Hello All,

I was hoping to provide a quick response to Andrew's comments today, however due to unexpected personal reasons I was unable to.  I will not be available until Monday next week, at which time I will provide a brief response to each of the points listed.

Best regards,
Manuel Pereira
===============================
IBM Almaden Research Center
1-408-927-1935  [T/L 457]
mpereira@us.ibm.com


owner-ogsa-wg@ggf.org wrote on 07/20/2005 11:55:00 AM:

> All,

> Here are some of my comments on the RNS document. I jammed my finger
> yesterday in basketball, so typing is painful. Therefore, I’m
> limiting my comments to the most significant. Thank you to the RNS
> team for all of their work.

>  
> Andrew
>  
> High level comments:
>  
> 1) The basic directory function is to provide a mapping handle
> f(“string”), i.e., to map strings to some form of handle.

>  
> Thus, in section 1.1.
> Why do we need four different types of junctions? Should we not have
> one type of junction: mainly to an EPR. Thus a directory would map a
> string to an EPR.

> EPR f(“string”);
> Instead there are four “types” of junctions:
>             EPR’s
>             Virtualized reference – either contains an EPR or a URL
> that points to some other service

>             Referrals – point to another RNS service. Q: could this
> not be modeled as an EPR?

>             Alias – points to another “entry” within the “same” RNS
> service. This seems to imply a container like model – more on this later.

>  
> I suggest that we need only ONE type of junction – an EPR. That will
> simplify client coding – and the model significantly.

>  
> 2) Implied model – Repositories
> There is a notion in the spec of “same service instance” that in
> conversations has also been called a “repository”. The basic idea is
> that an RNS service may “contain” a set of directories – and that
> the service has a root. Thus junction types distinguish, for
> example, between internal and external things that they point to.  
> Thus an RNS service is a rooted tree – that may point at the leaves
> to other rooted trees. So, first of all – it is implied. If we’re
> going to have that model it should be right up front and discussed.
> What is a repository? What are it’s special port types if any, etc.
> Second, I think that it is not the right way to think about the
> problem. Directories should be the resources – not collections of
> directories. If a particular implementation chooses to multiplex a
> large number of logically independent directories in a single
> container – great – we will certainly do that too. The issue is what
> is the model. I feel fairly strongly about this.

>  
> Links “into” other RNS servers:1.1.2.4 “Alias Junction” is
> restricted to pointing to entries in the same repository. I think
> they should be able to point to anything – including directories in
> “other” repositories. It has been claimed that using the EPR of the
> “repository” and a path you can get that effect. However, what if
> the path changes in the other container? My link would break – even
> if the directory itself still exists.

>  
> 3) Full path names
> In ANY directory system lookup really takes two parameters – a
> “root” at which to start, and a path. Often the “root” is implied,
> or is at some well-known location. RNS – as written, implies that
> all lookups are based on full paths with an implied, unspecified root.
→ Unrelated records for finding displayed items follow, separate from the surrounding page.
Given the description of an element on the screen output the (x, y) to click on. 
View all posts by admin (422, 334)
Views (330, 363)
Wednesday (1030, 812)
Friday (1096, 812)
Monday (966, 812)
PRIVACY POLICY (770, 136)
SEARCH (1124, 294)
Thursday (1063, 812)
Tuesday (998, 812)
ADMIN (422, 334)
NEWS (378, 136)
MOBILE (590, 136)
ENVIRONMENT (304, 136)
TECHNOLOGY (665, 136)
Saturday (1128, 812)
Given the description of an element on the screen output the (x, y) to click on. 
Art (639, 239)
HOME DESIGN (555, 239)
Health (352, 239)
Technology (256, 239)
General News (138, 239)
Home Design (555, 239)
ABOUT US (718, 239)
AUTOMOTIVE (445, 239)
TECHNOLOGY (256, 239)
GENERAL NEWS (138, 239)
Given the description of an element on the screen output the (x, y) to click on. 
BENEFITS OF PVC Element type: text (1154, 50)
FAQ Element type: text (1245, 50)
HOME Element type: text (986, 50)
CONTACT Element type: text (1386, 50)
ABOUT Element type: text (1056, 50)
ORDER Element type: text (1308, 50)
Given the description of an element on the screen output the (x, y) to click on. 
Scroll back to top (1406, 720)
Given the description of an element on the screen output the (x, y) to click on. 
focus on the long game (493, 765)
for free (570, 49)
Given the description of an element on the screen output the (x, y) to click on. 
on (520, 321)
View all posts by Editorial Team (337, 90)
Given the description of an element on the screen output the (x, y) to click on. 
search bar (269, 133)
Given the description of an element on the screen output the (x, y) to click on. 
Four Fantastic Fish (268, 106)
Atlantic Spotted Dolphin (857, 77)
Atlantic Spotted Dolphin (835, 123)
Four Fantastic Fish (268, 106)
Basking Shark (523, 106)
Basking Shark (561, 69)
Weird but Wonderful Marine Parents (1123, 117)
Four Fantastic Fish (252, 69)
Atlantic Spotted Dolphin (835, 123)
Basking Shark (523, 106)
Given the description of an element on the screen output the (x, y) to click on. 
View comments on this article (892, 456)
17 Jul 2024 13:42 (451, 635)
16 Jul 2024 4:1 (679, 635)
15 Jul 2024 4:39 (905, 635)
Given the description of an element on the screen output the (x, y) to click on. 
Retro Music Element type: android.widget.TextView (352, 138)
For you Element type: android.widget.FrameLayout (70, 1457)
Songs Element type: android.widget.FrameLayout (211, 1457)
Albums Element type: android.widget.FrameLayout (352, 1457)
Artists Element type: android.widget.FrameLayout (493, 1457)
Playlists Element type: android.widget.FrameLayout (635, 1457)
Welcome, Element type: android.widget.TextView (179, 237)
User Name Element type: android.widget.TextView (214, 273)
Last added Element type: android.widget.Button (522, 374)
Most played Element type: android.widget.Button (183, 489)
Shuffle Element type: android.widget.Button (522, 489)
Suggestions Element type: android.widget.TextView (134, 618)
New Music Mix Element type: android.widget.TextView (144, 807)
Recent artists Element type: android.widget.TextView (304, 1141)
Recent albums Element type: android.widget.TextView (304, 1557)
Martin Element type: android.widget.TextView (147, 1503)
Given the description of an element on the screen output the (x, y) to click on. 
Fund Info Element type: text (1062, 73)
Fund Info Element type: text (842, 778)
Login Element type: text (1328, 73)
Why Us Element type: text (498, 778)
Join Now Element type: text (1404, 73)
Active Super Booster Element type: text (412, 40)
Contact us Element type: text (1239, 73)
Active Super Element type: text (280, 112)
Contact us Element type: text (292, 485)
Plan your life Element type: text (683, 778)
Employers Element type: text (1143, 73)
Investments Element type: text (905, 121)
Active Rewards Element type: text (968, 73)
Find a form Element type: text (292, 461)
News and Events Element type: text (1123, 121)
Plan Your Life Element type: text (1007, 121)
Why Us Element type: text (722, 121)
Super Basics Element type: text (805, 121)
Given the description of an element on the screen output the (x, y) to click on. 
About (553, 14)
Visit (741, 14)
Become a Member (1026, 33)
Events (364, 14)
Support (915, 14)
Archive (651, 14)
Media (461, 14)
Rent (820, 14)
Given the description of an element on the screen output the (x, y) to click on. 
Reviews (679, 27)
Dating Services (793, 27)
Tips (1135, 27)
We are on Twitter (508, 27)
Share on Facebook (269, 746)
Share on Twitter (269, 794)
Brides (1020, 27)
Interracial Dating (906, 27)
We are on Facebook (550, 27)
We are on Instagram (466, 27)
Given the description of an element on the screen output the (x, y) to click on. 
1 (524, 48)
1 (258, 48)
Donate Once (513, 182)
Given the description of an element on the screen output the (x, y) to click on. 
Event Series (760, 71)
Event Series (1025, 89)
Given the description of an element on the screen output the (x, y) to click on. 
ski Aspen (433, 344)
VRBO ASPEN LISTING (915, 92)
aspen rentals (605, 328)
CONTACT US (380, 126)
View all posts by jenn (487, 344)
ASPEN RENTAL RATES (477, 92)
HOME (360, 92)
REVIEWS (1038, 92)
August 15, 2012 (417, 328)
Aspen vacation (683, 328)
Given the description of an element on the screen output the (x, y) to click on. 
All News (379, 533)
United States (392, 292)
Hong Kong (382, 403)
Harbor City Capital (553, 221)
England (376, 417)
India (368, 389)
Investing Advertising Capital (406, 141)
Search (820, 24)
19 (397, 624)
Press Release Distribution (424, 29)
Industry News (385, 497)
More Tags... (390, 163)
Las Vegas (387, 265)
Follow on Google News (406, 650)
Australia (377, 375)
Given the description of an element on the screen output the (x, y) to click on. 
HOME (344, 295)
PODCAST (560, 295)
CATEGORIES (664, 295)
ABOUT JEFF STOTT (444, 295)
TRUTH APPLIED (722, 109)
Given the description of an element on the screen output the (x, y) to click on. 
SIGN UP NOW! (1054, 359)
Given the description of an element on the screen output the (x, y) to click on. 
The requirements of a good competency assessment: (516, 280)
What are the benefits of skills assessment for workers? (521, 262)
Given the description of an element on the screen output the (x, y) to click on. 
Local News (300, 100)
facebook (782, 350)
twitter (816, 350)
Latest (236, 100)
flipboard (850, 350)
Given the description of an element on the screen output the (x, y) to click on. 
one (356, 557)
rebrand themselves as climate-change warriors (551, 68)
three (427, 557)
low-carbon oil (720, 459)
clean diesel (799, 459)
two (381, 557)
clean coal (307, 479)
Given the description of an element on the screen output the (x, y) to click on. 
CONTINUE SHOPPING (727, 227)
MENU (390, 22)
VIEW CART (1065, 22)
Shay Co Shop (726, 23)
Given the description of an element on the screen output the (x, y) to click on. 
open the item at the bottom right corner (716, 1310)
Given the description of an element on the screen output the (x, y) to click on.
> Assuming that full paths are to be used on all lookups, the
> potential for both hot spots AND single point of failure are clear.

> In conversation with Manual he mentioned that his clients cache
> intermediate parts of the tree in the sense that “/foo/bar/d1” as a
> prefix leads to a particular RNS service, and then use that info to
> not always traverse the tree. Besides the obvious implementation
> challenges of cache consistency when the tree is changing (a problem
> we certainly had/have in Legion) there is the modeling issue. If we
> expect clients to do that – then perhaps the
> architecture/specification should accommodate that and say that all
> lookups are relative path lookups with respect to some “root”. The
> root could be a true “root”, or interior node in a tree, which is
> itself a “root” of the subtree it defines.

>  
> 4) Resolve and file system profile. We discussed these on the last
> ogsa call, my understanding is that they are going out.

>  
> 5) Iterators. OGSA-Data-WG has discussed iterators in a more general
> way, e.g., on data base query results etc., I think that whatever is
> done in RNS should be consistent with whatever is done in OGSA-Data
> (note – consistency can happen either way).

>  
> Medium level comments:
>  
> S 1.1
> “In all cases, junctions are capable of maintaining a list of
> references (EPRs/URLs) per entry, that is a single junction my
> render several available EPRs, each of which represent replicas,
> copies of the same resource, or operationally identical services. “

>  
>  
> Why? Are you saying that replication issues and semantics should be
> dealt with in the directory structure? Or are you saying that
> directories are not “sets” in the sense of only one entry – but
> rather “multi-sets” in the sense that one string can map to multiple
> things. If the later – what are the implied semantics.

> I think it may be safer to keep them as sets.